═══ Stored data

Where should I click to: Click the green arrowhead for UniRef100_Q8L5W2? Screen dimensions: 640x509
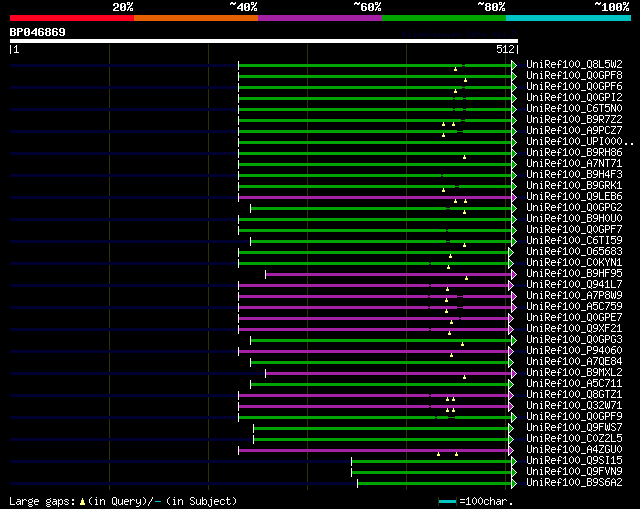(514, 65)
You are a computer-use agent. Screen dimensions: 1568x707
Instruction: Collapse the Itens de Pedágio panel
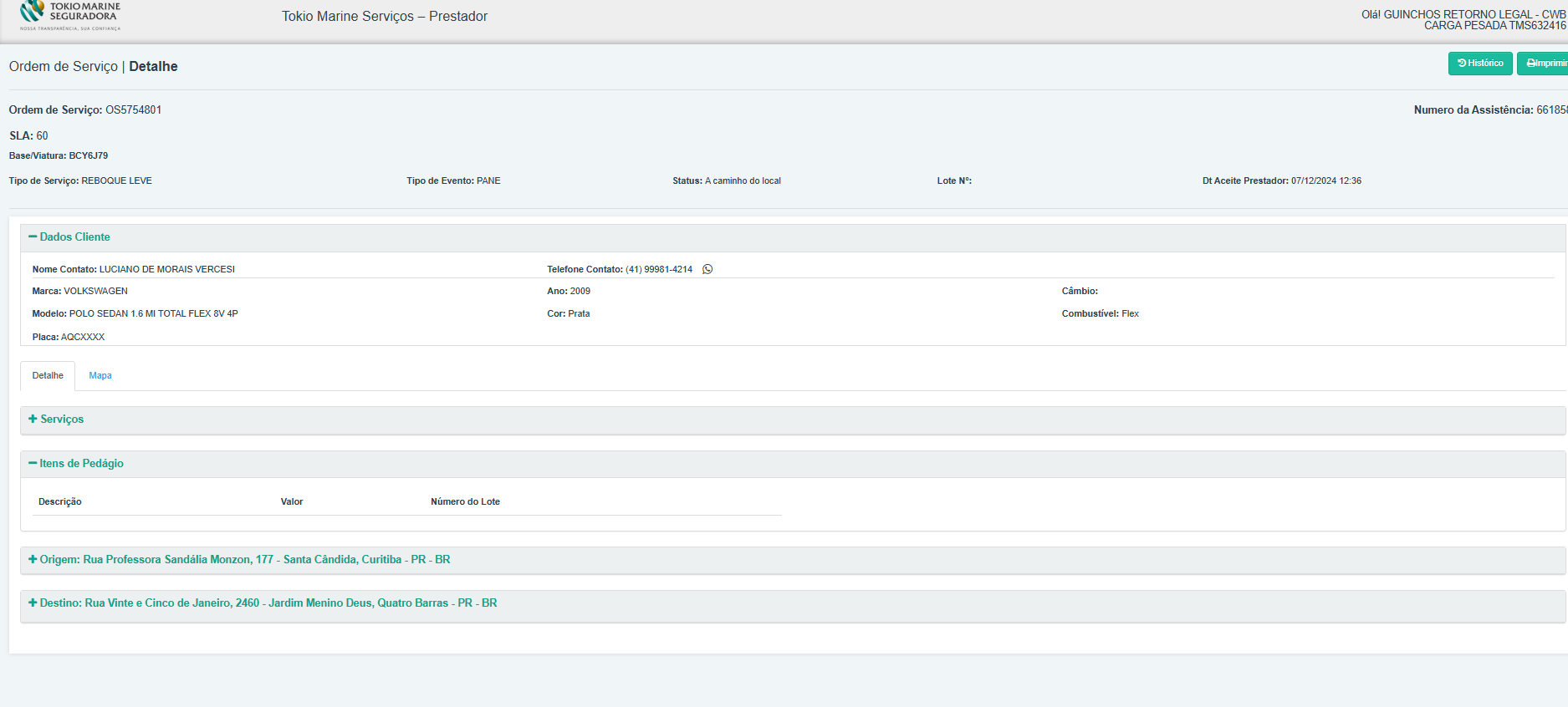tap(76, 464)
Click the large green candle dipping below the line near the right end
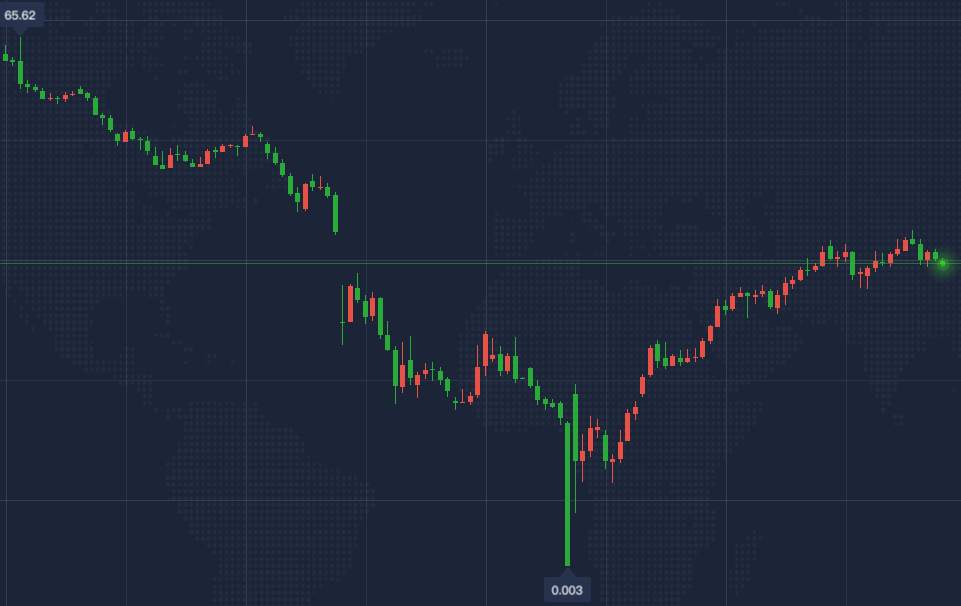Viewport: 961px width, 606px height. (x=853, y=263)
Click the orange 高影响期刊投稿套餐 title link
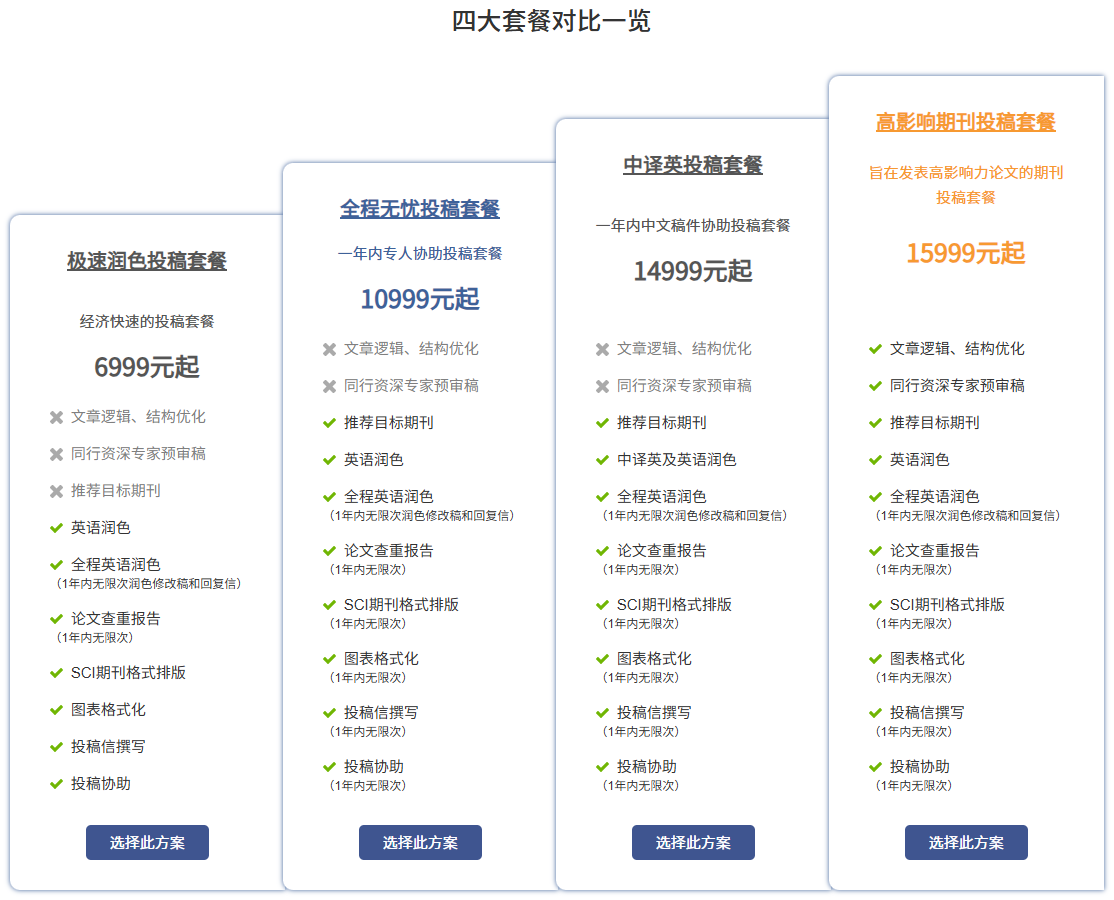Screen dimensions: 1114x900 coord(966,122)
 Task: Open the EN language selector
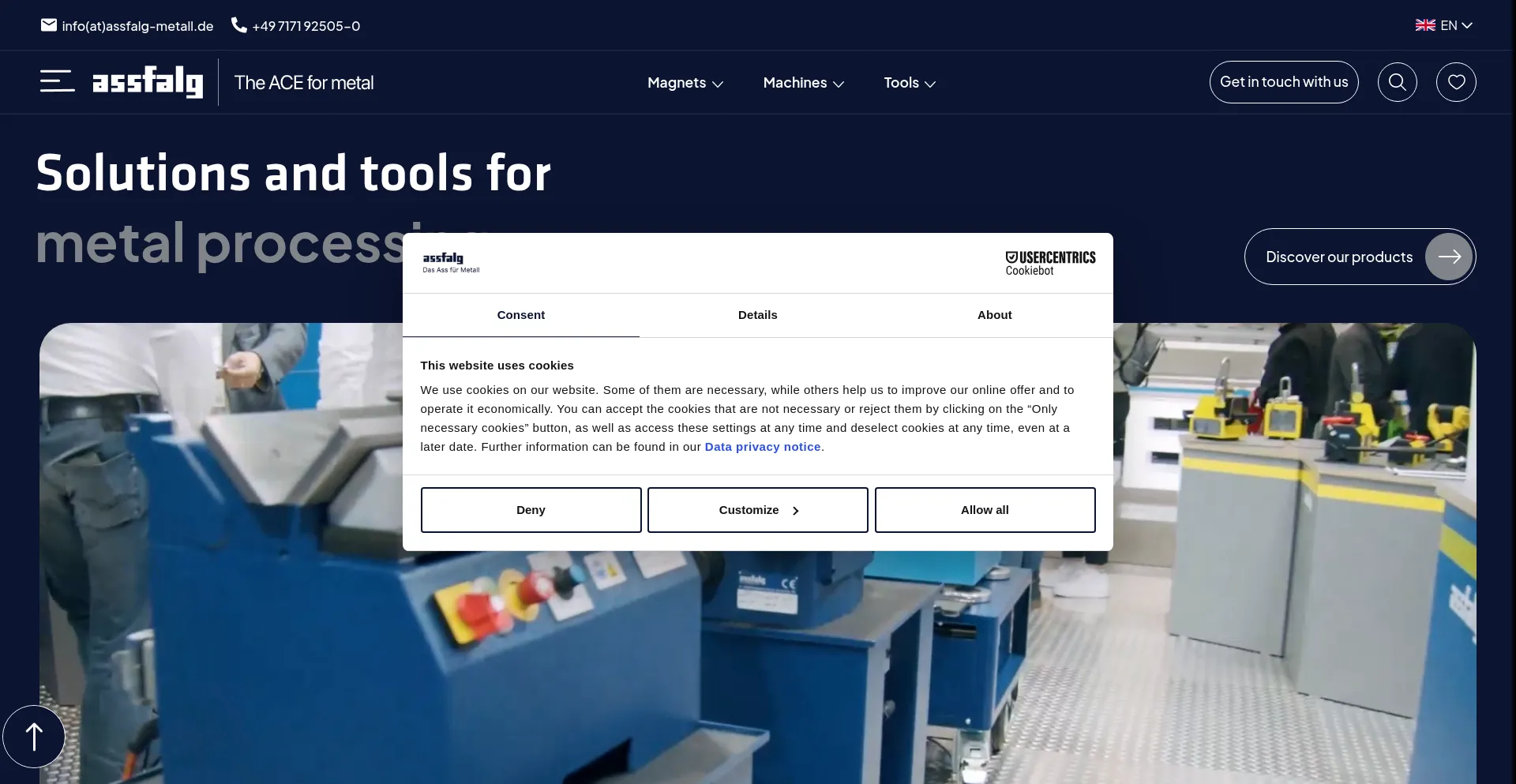[x=1443, y=25]
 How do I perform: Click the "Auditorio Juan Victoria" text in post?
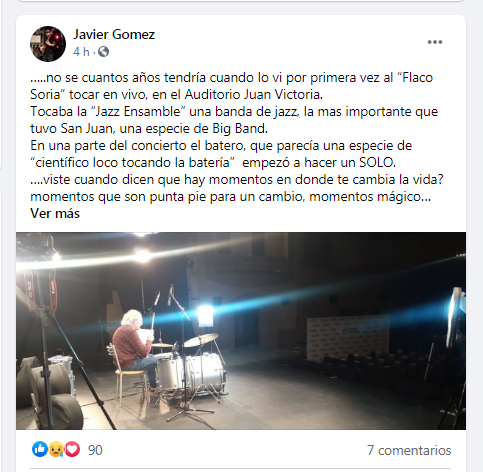[253, 95]
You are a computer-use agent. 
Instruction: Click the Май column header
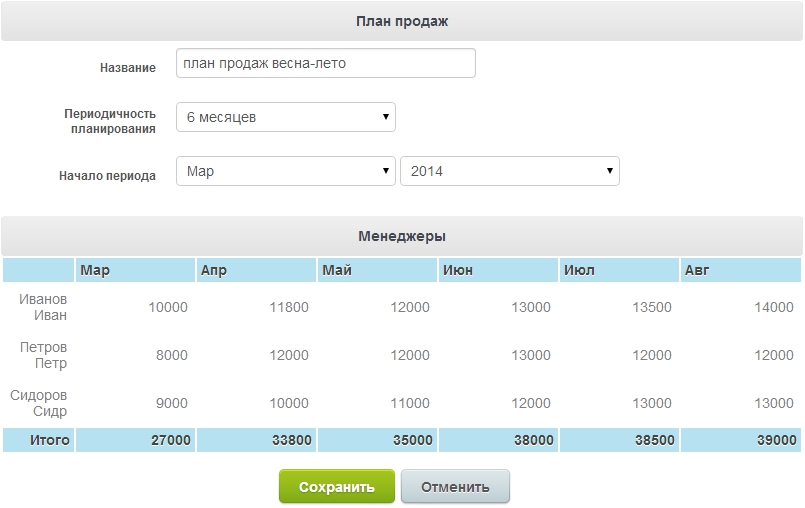377,271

══════

Every record above should be transcribed exactly; the pictures stay out of the copy.

Where should I click to: Click the green arrowhead for UniRef100_Q8L5W2? Screen dimensions: 640x509
(514, 65)
You are a computer-use agent. Screen dimensions: 1568x707
Instruction: Collapse the Itens de Pedágio panel
tap(76, 464)
Click the large green candle dipping below the line near the right end
Viewport: 961px width, 606px height. (x=853, y=263)
Click the orange 高影响期刊投稿套餐 title link
Screen dimensions: 1114x900 coord(966,122)
 Task: Open the EN language selector
[x=1443, y=25]
 How do I perform: Click the "Auditorio Juan Victoria" text in post?
[253, 95]
You are a computer-use agent. 
Instruction: Click the Май column header
377,271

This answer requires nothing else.